In this case, the fiduciary stated what he believes is market value of the subject property as of the date of the decedent’s death. The remaindermen contend that an independently retained expert would arrive at a markedly different value. The remainder-men may prove their point by seeking the appraisal they desire. If such is acquired and presented to the fiduciary, the fiduciary retains the option of filing an amended appraisal, a courtesy the fiduciary would certainly consider extending. Even if the fiduciary refuses, the remaindermen are fully equipped to challenge the appraisal of the fiduciary upon any subsequent sale or transfer of the subject real estate. What is crystal clear is that this Court has no business imposing on the cash-strapped estate a costly exercise that is of no benefit to the estate, and serves only the interests of the remain-dermen who by way of the majority opinion escape all costs of the appraisal exercise. All of which the majority justifies by citing an opinion of this Court which now has no application because it relies upon a statutory scheme that has had no force and effect for twenty years.

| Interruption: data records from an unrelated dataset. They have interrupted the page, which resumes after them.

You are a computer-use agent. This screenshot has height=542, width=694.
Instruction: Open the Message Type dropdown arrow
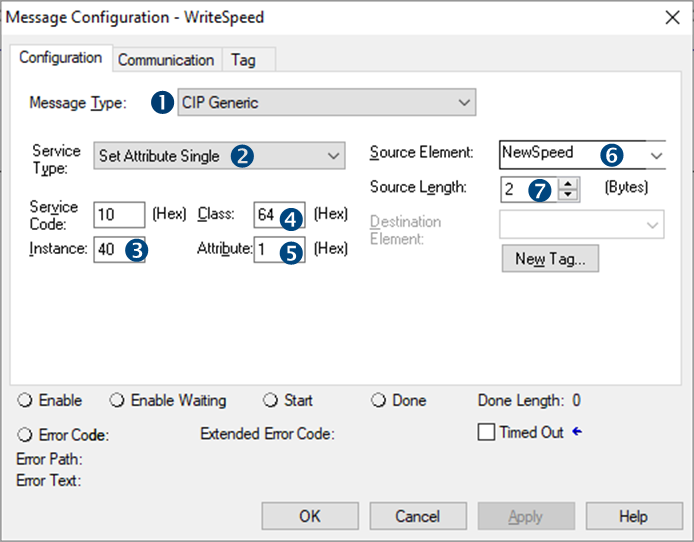point(464,102)
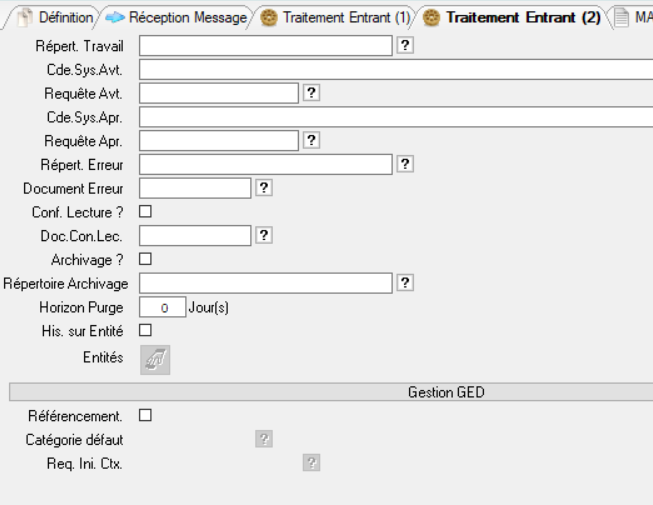653x505 pixels.
Task: Enable the Conf. Lecture ? checkbox
Action: [x=145, y=211]
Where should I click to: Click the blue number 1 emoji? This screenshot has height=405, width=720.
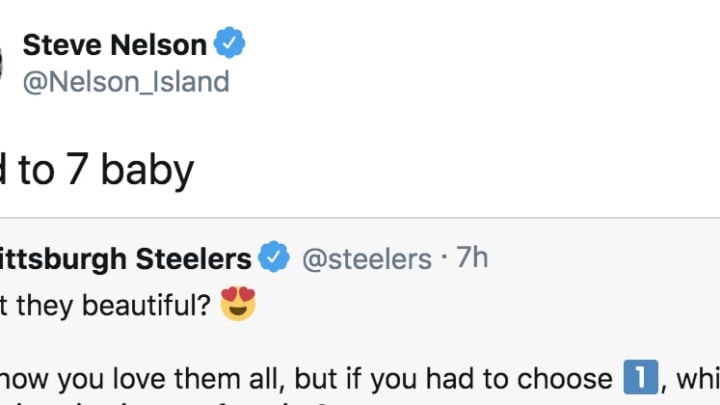tap(641, 377)
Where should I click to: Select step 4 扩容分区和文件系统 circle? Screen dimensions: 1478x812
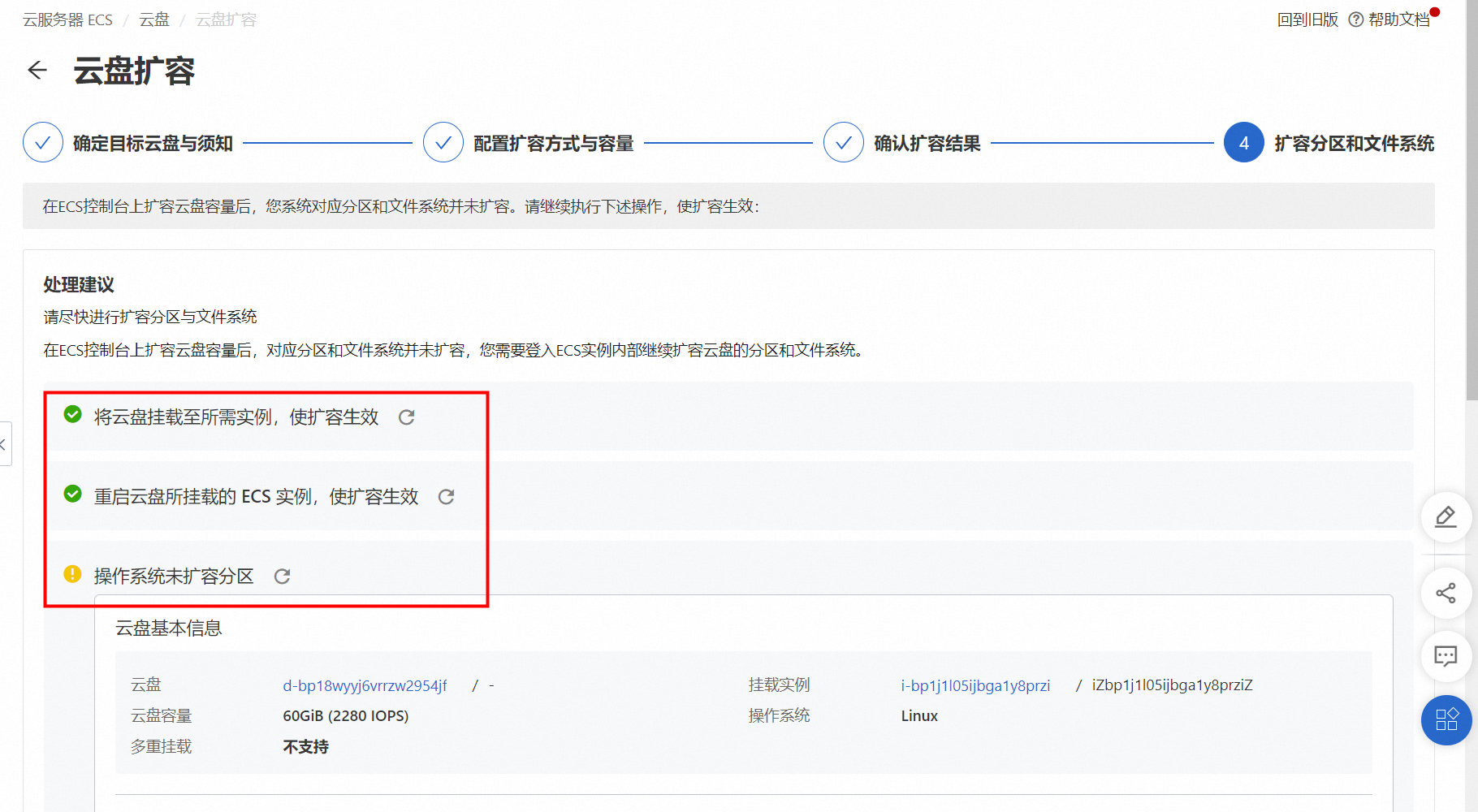pyautogui.click(x=1243, y=143)
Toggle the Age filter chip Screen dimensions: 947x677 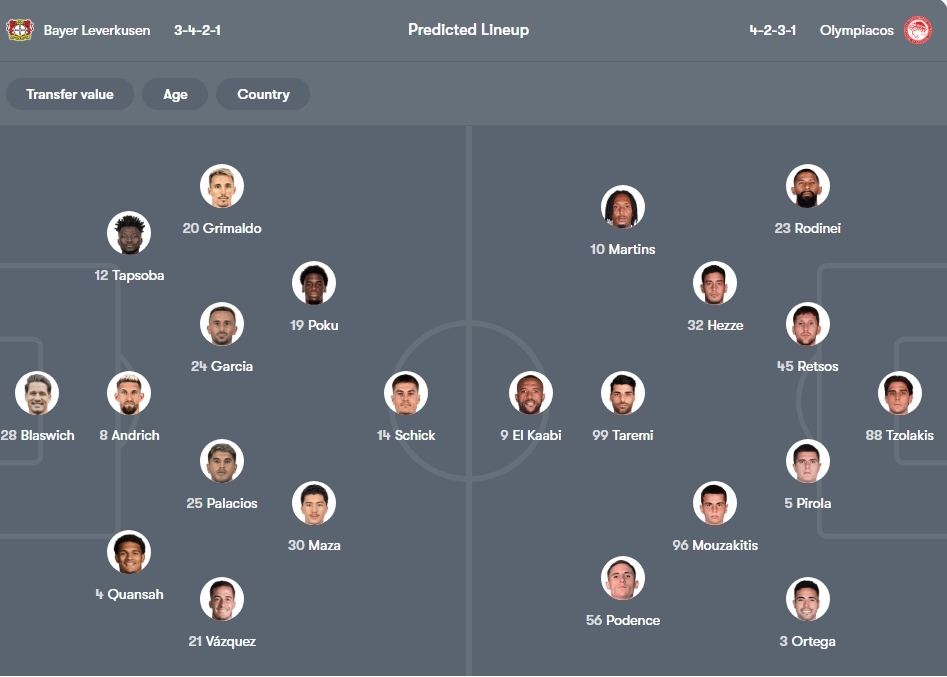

Having concurred in the determination of the effect of the will, I respectfully dissent from the position adopted by the majority regarding special appraisals for the reasons stated above.
I am authorized to state that Justice Stancher joins in this separate opinion.

. The federal position is summarized in Feldman v. Commissioner of Internal Revenue, T.C. Memo, 1968-19 (1968), as follows:
It is well settled that the value at which property is returned for estate tax purposes is prima facie the value for the purpose of computing depreciation and gain or loss on subsequent sale. Such value is not conclusive but is a presumptive value which may be rebutted by clear and convincing evidence. The value at which property is returned for estate tax purposes is, however, entitled to great weight. Williams v. Commissioner, 44 F.2d 467, 469 (C.A.8, 1930), affirming 15 B.T.A. 227; Rogers v. Helvering, 107 F.2d 394, 396 (C.A.2, 1939), affirming on this point 31 B.T.A. 994, 1006; Tax Regs. sec. 1.1014 — 1(a) and 3(a); and Rev.Rul. 54-97 (1954-1 C.B. 113).